Lee Elder had some long battles with depression. I know the depression wasn’t the cause of his death, but his battle with that will never go away. https://t.co/r2lX7sX56f — Jim Miller (@JimMillerGC) December 14, 2018

“We’re kind of at a loss in a lot of ways here, and many places around the world, to see the sort of impact that Lee has had on the sport,” 2013 Masters champion Bubba Watson told reporters. “I think [playing the tournament] was always a dream to him to tee off in what is one of the biggest events in golf, and just to be able to be there for him has been really emotional for everyone on this golf course.”

Many will remember Elder for his book, The Game of Life, a guide to playing the sport on an African-American golf course in the summer. It won the National Book Award for African-American writing in 1994.

“By a mutual agreement, the early going of this season in the sport will not allow Tiger Woods to join Lee Elder and nine other black golfers and women, in providing the spotlight to the clubs and facilities where many of them play,” the former golf writer for The Associated Press, Pam Falk, wrote in the newspaper’s 1997 analysis of black play in the sport.

“The struggle for racial equality in golf peaked in 1973 with the admission of two blacks to professional PGA events. In the next nine years, another nine blacks and six women were accepted to PGA events. There is no museum at Augusta National, the host of the Masters each year, to honor the contributions of the Negro — although that may change. One of the guests at a dinner for the record number of blacks who played in the tournament in 1973 was Fred Ridley, then director of instruction at Augusta. Ridley, who is now president of Augusta National Golf Club, has said that admitting blacks to the membership was the organization’s top priority.”

Elder admitted he felt self-conscious on the course, even when he won.

“When I’m not hitting fairways and greens, it’s pretty nerve-racking for me. I don’t like that feeling,” he said after the 1991 tournament, according to The Washington Post. “I want to be hitting birdies when I’m walking off the green at the end of the day.”
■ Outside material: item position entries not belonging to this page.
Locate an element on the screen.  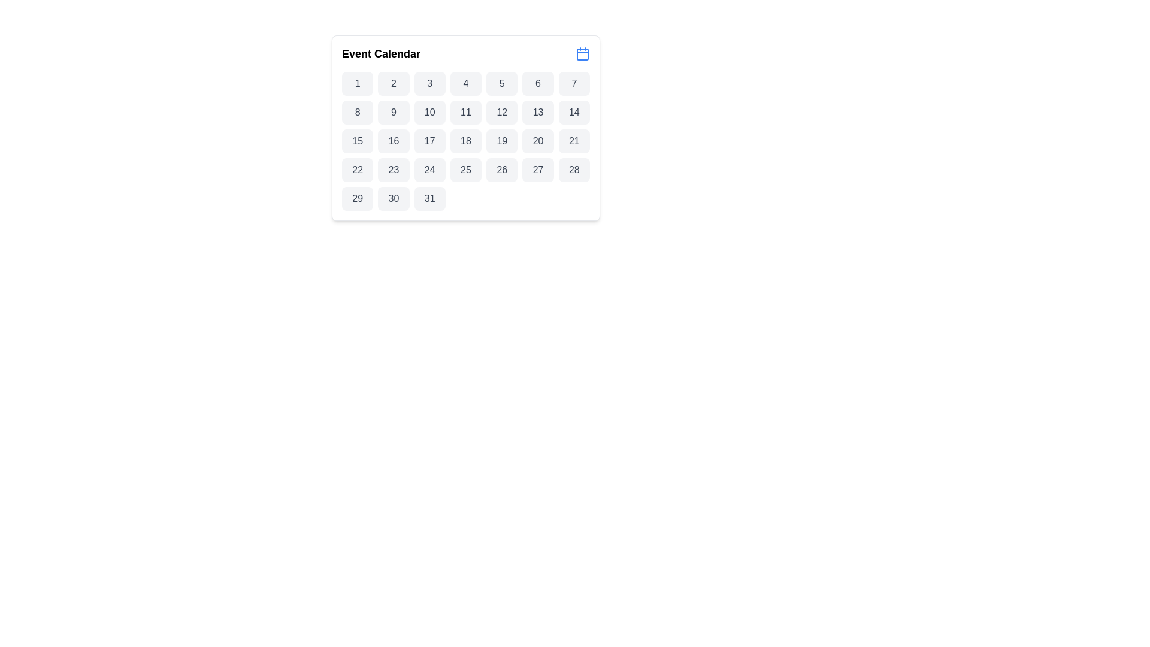
the first day of the month in the calendar grid, which is the first cell located in the first row and first column is located at coordinates (357, 83).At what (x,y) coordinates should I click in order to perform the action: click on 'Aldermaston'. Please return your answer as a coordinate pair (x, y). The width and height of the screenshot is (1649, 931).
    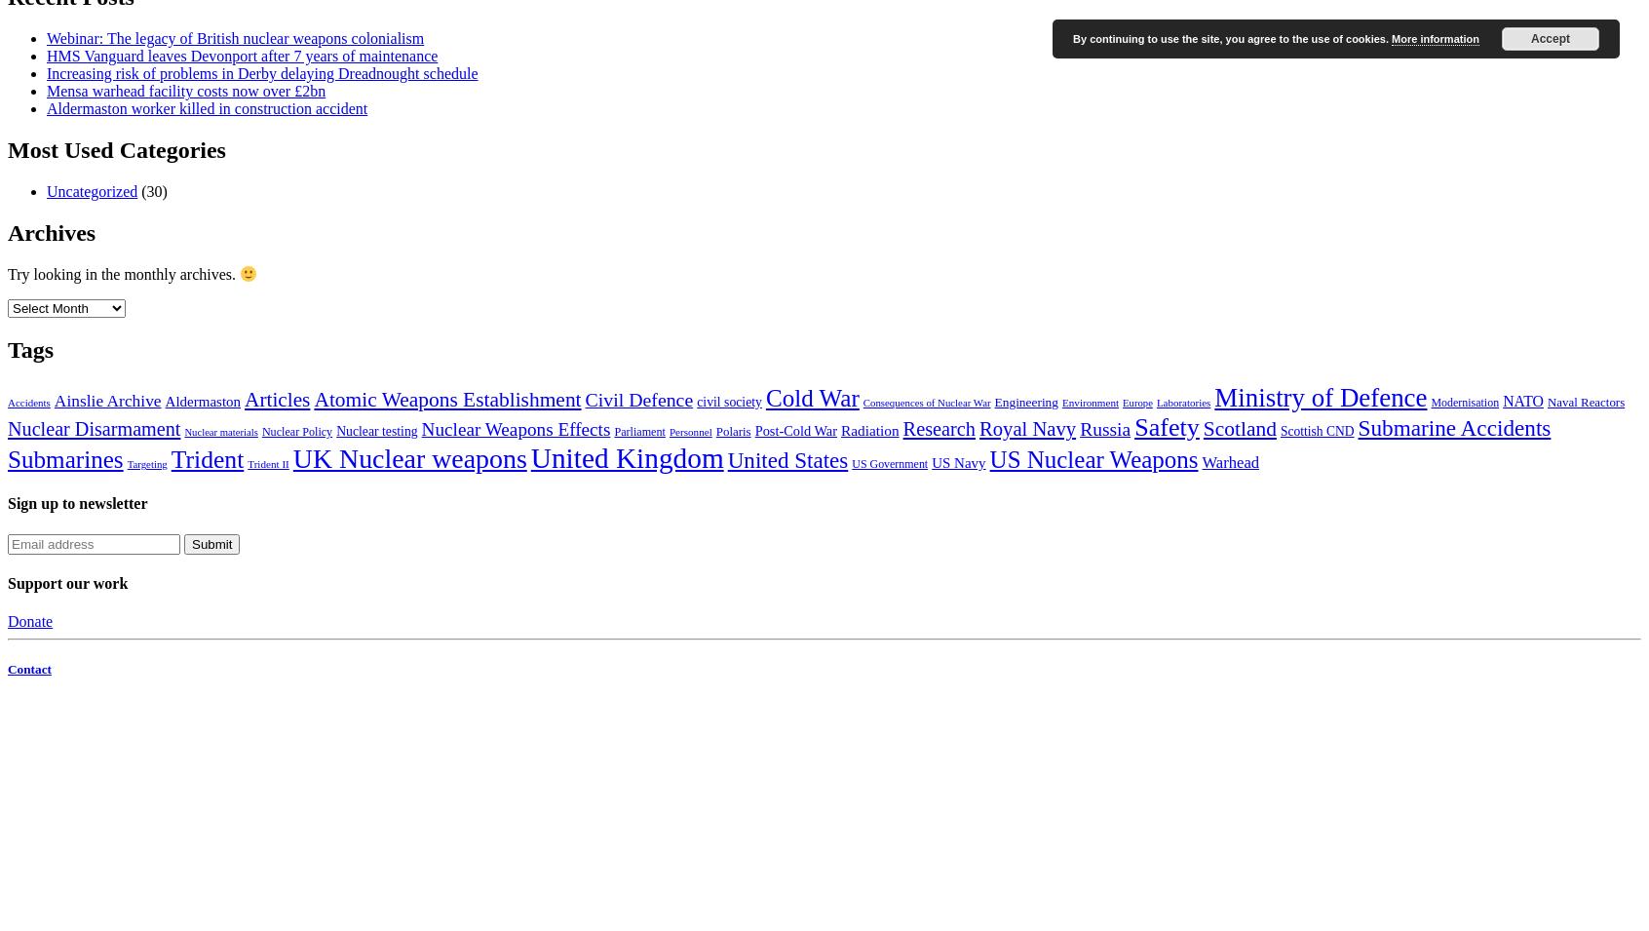
    Looking at the image, I should click on (201, 399).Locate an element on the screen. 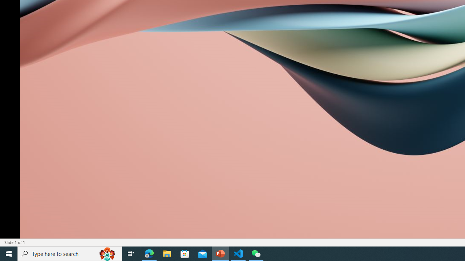 The width and height of the screenshot is (465, 261). 'Start' is located at coordinates (9, 253).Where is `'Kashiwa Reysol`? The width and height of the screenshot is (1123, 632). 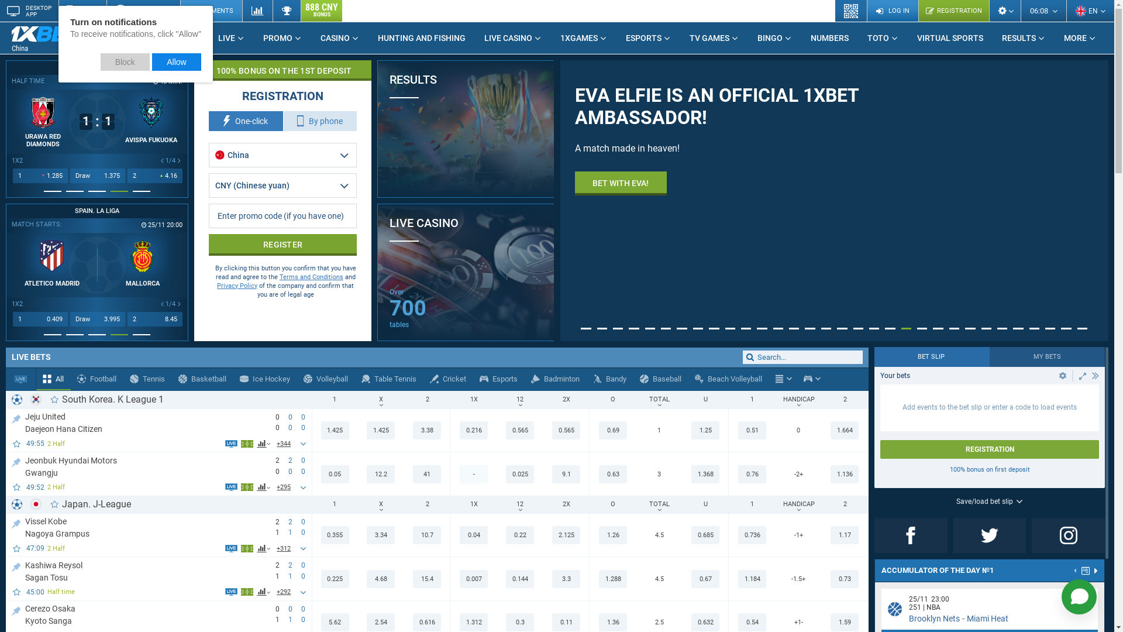 'Kashiwa Reysol is located at coordinates (25, 570).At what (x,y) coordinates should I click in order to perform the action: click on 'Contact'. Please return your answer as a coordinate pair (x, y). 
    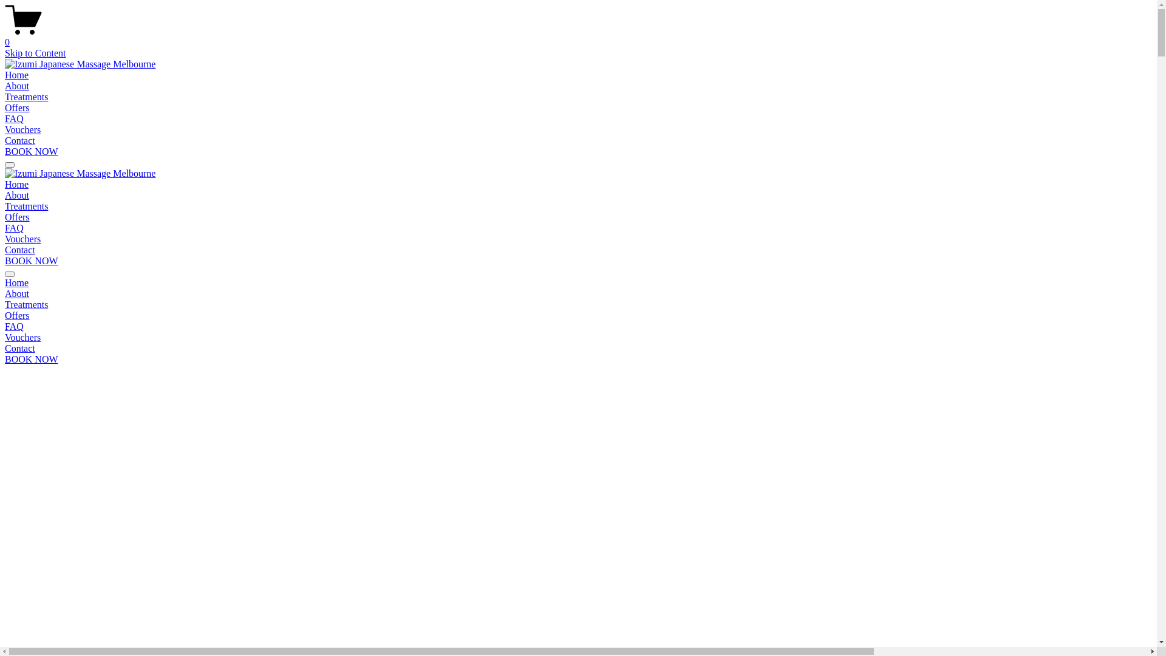
    Looking at the image, I should click on (5, 349).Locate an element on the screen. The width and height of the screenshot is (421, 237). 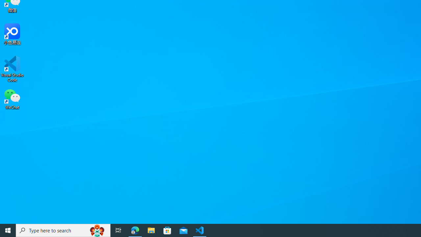
'Start' is located at coordinates (8, 230).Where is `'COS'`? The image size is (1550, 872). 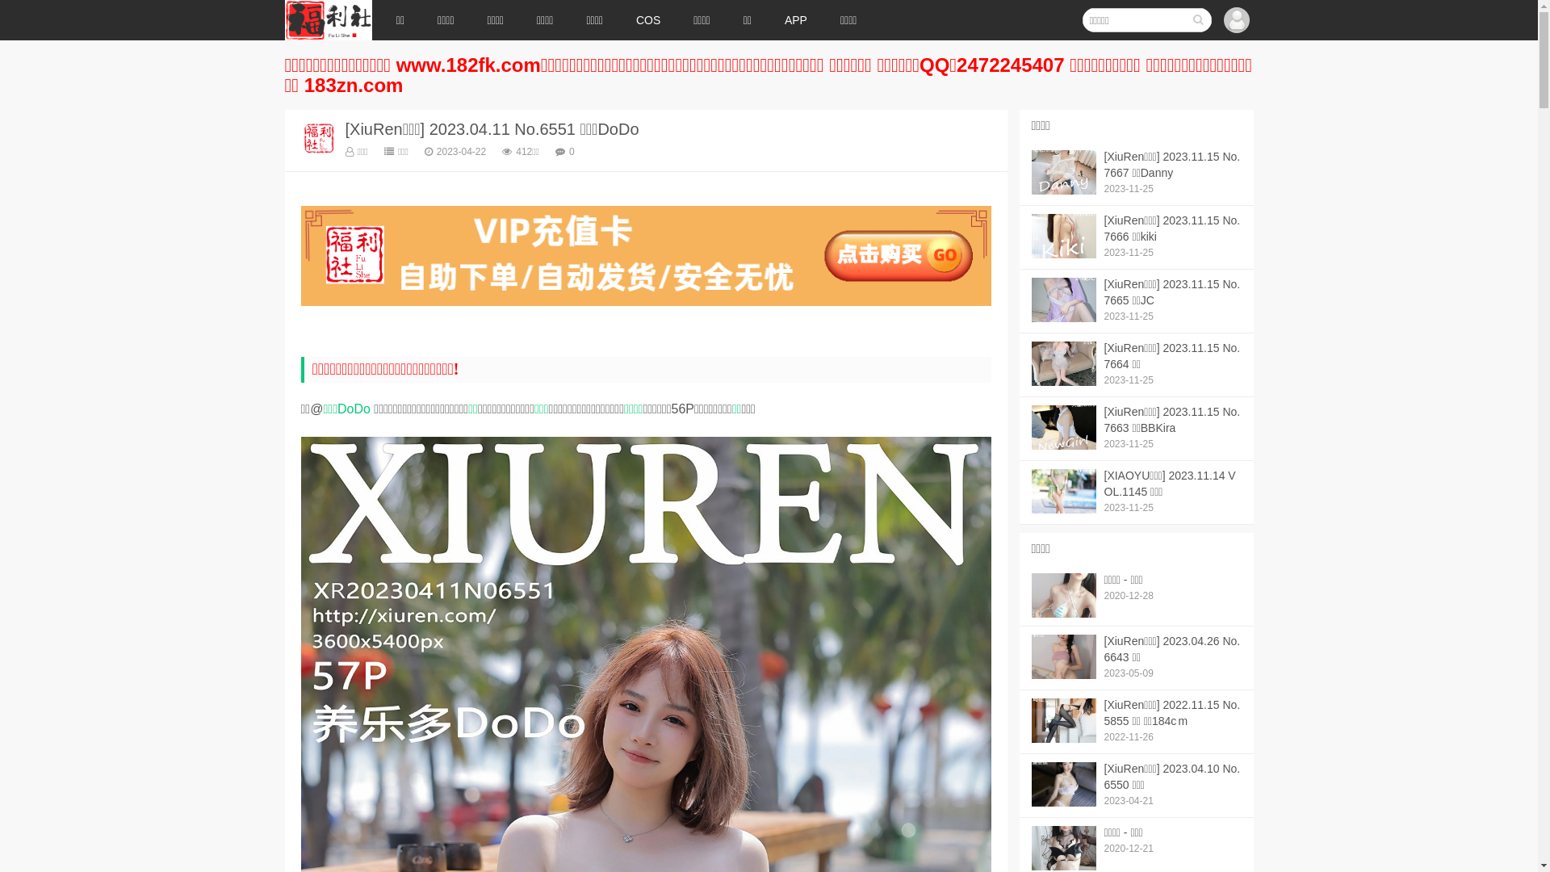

In 2016, the son of Elder’s best friend and fellow golfer Junior Hopkins released a book in which he described how Elder had told him he had twice been shot and hospitalized for depression and bipolar disorder in the 1980s.

“I came to know Lee’s tragic side in the past few years. On occasion, he had suffered from something much more serious than golf aches and pains — panic attacks, depression, bipolar disorder. All up, Lee spent more than three years recovering from pneumonia, a heart attack, two stints in the hospital and a stint in a psychiatric ward.”

According to The New York Times, Lee Elder’s oldest son, Drake Elder, said in a statement, “My dad always said that golf was his race and everyone else his color. My father was all for equality for all people, and that included his family. In this moment, all I know is that he is free to be who he wanted to be.”